平成27年12月定例会(本会議)-12月21日個人質問

[ 平成27年12月定例会(本会議)-12月21日-03号 ]

 

◆8番(花井慶太) 大阪維新の会、3番目の質問をさせていただきます。

まず、不動産の寄附についてお尋ねします。

市が不動産の寄附を受ける際の受入体制や受ける場合の条件についてお尋ねします。例えば寄附を受けた20年後、30年後には、行政目的を達成し、社会情勢も変わった場合などには売却を検討するようなこともあり得ると思います。このような場合に備えて、将来の事情変更の可能性も織り込んだ寄附者との合意を書面に起こしておくなど、法的手続の観点からの整備は整っているのでしょうか、教えてください。

 

◎資産活用部長(福田雅至) 不動産の寄附の受入れの体制につきましては、当部が寄附の申出を受けまして、接道の状況など物件の調査を行い、各部局に活用の意向を確認して受入れの判断を行っております。その際、行政目的に照らして活用の可能性があるかどうかを受入れの条件としておりまして、この条件に沿わない場合は申出をお断りしております。

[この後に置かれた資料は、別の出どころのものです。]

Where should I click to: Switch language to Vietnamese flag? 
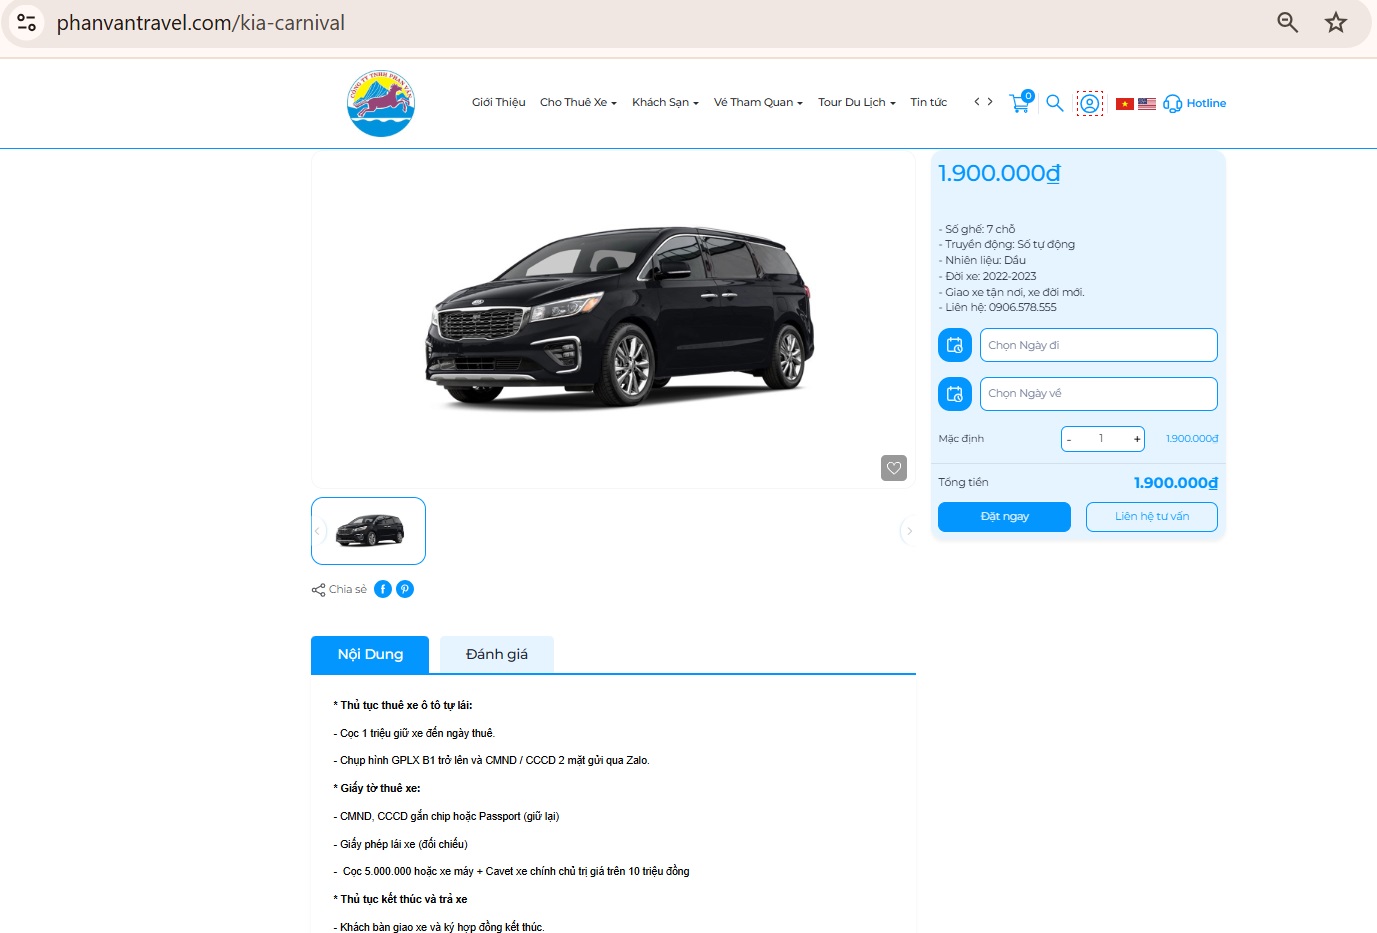[x=1125, y=103]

また、社会情勢の変化等に伴いまして寄附者の意向に沿わない売却というようなことを行うことを想定いたしまして、書類の整備をするというようなことは現在行っておりませんけれども、寄附を受領いたします際に、将来、用途を変更する場合、あるいは処分する場合があることを丁寧に説明し、書面を取り交わしておくなどの対応を検討してまいりますので、よろしくお願いいたします。

 

◆8番(花井慶太) 2問目は意見といたします。

今後、少子高齢化の更なる進行により、市内でも不動産の市への寄附の申出が増えるものと予測するところです。寄附をいただいた当初の状況が年月を経ることで変化し、行政としては売却も検討しなければならないという状況になったときに備えて、寄附時にしっかりと寄附者とそのような可能性について書面で合意をしておくことがトラブルを避けるためにも必要だと思います。

寄附をいただくことについて、市として感謝をしなければならないことは当然ではございますが、他方で、寄附行為を受けることによって将来の市政運営、まちづくりに過度の足かせをはめるようなことは避けなければならないと考えております。いま一度、寄附を受ける際の法的な観点からの条件整備に努めていただきますよう、お願いいたします。

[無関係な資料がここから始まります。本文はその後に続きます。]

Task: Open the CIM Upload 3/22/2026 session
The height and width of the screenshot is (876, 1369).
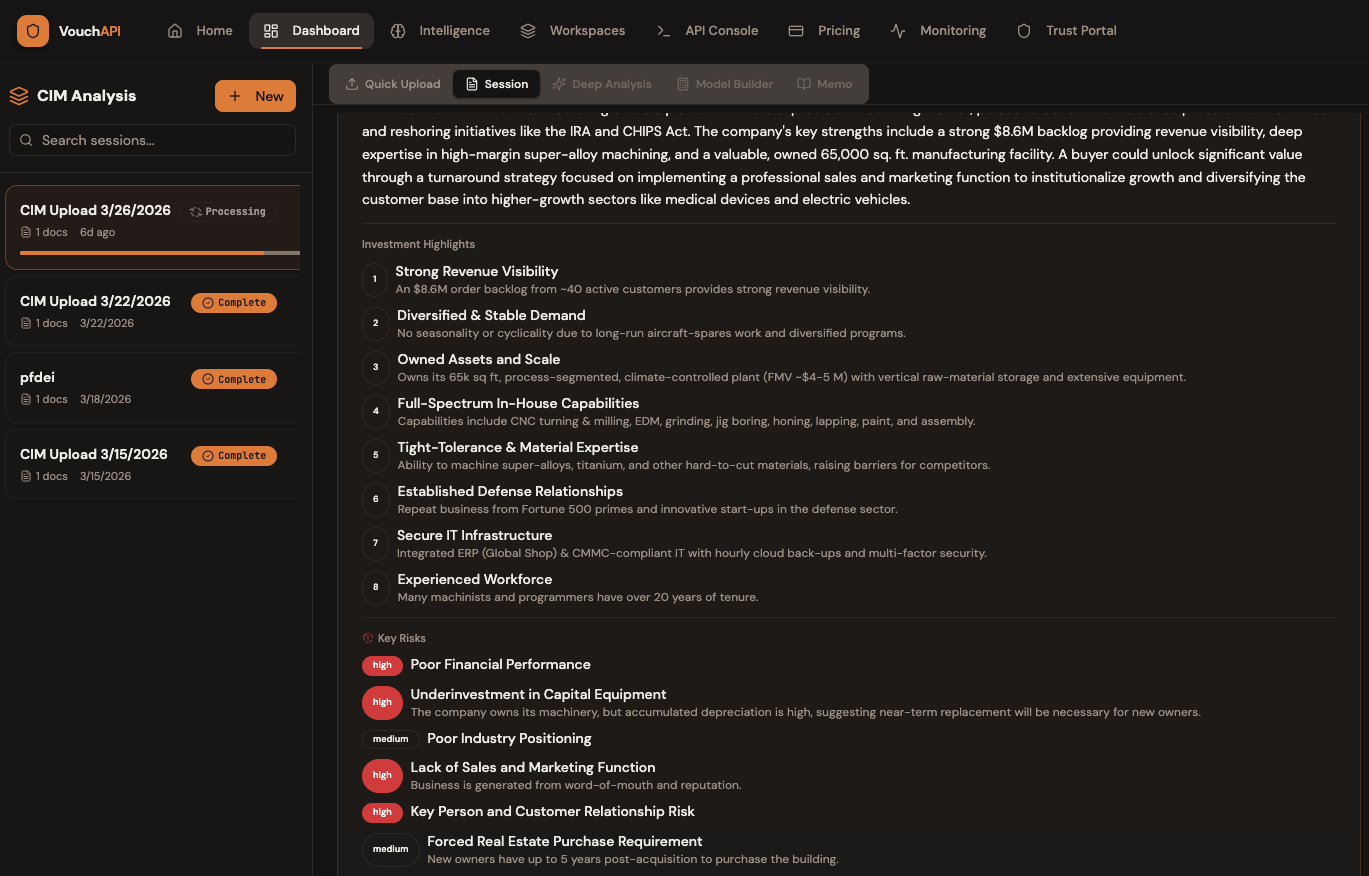Action: 95,302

また、これまですでに寄附を受けた不動産につきましても、可能なものにつきましては、寄附者との追加での合意なども模索していただきますよう、要望をいたします。

以上で、この項の質問を終わります。

続きまして、市立豊中病院の経営についてお尋ねいたします。

今回は市立豊中病院の経営改善に向けた取組みについてお尋ねいたします。

まず、市立豊中病院は診療報酬が診断群分類による包括算定となる、いわゆるDPC対象病院とのことですが、さまざまなデータ分析を経営改善にどのように生かされているのでしょうか。また、DPCの係数の1つである機能評価係数Ⅱの数値が向上することでどのようなメリットがあるか、また、機能評価係数Ⅱの7項目の概要についてもあわせて教えてください。

1問目を終わります。

 

◎病院事務局長(小城克未) 厚生労働省から示されるDPC機能評価係数Ⅱにつきましては、診療実績や医療の質的向上等を係数により評価されたもので、分析の結果、課題となった項目については改善に取り組んでおります。

診療報酬の算定に当たっては、基礎額にこの係数を乗じるという方法で使われておりまして、数値が高くなるほど病院収入の増収につながります。

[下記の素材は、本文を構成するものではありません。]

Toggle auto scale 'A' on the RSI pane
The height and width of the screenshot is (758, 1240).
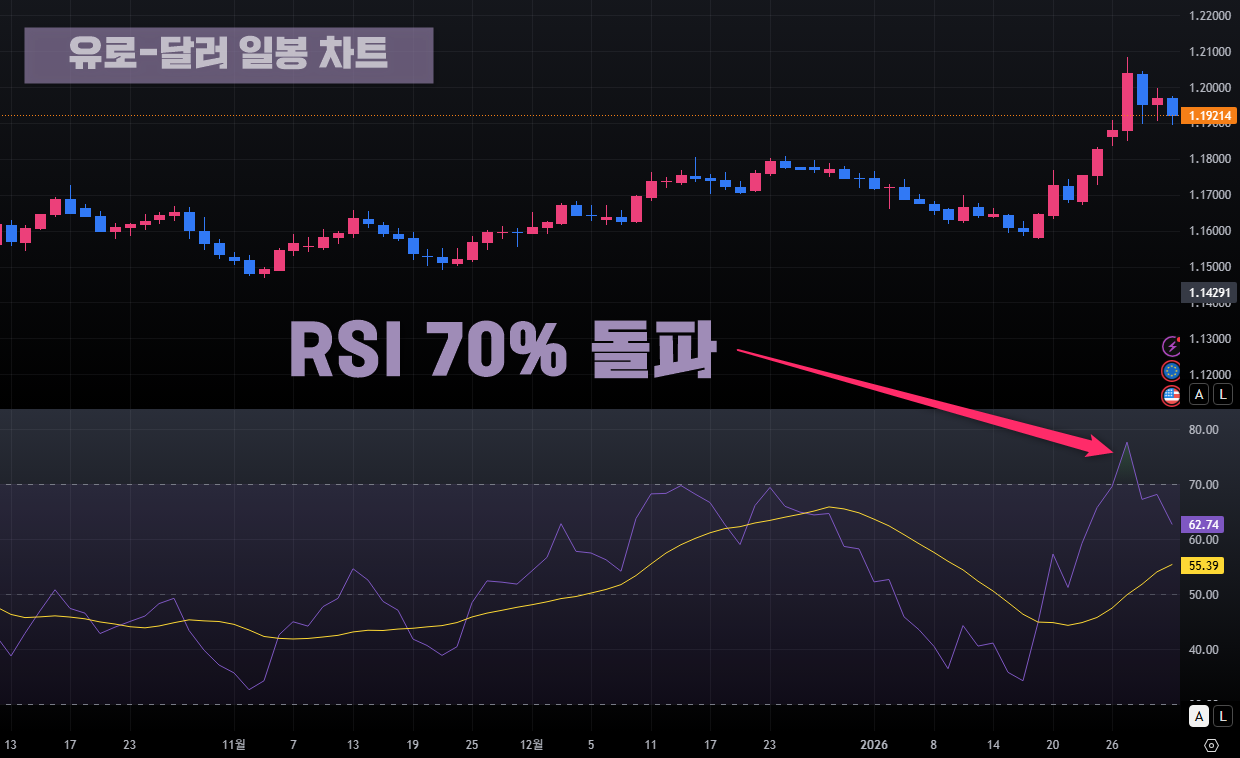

次に、機能評価係数Ⅱの概要でございますが、データ提出の正確性を評価する保険診療係数、在院日数の効率化を評価する効率性係数、医療資源の投入量を評価する複雑性係数、さまざまな疾患の患者さんをどれだけ診療しているかということを評価するカバー率係数、重症な患者さん、救急患者をどれだけ受け入れているかを評価する救急医療係数、地域で必要とされている医療をどれだけ提供しているかを評価する地域医療係数、どれだけ後発医薬品を多く使用しているかを評価する後発医薬品係数の7項目で構成されております。診療報酬を算定する際にはこれらの係数の合計係数を使用しておりますので、よろしくお願いいたします。

 

◆8番(花井慶太) 機能評価係数Ⅱの数値が高いほど入院収入の増収につながるわけですが、では、評価係数の数値、対象病院間での順位について、平成26年度と平成27年度について教えてください。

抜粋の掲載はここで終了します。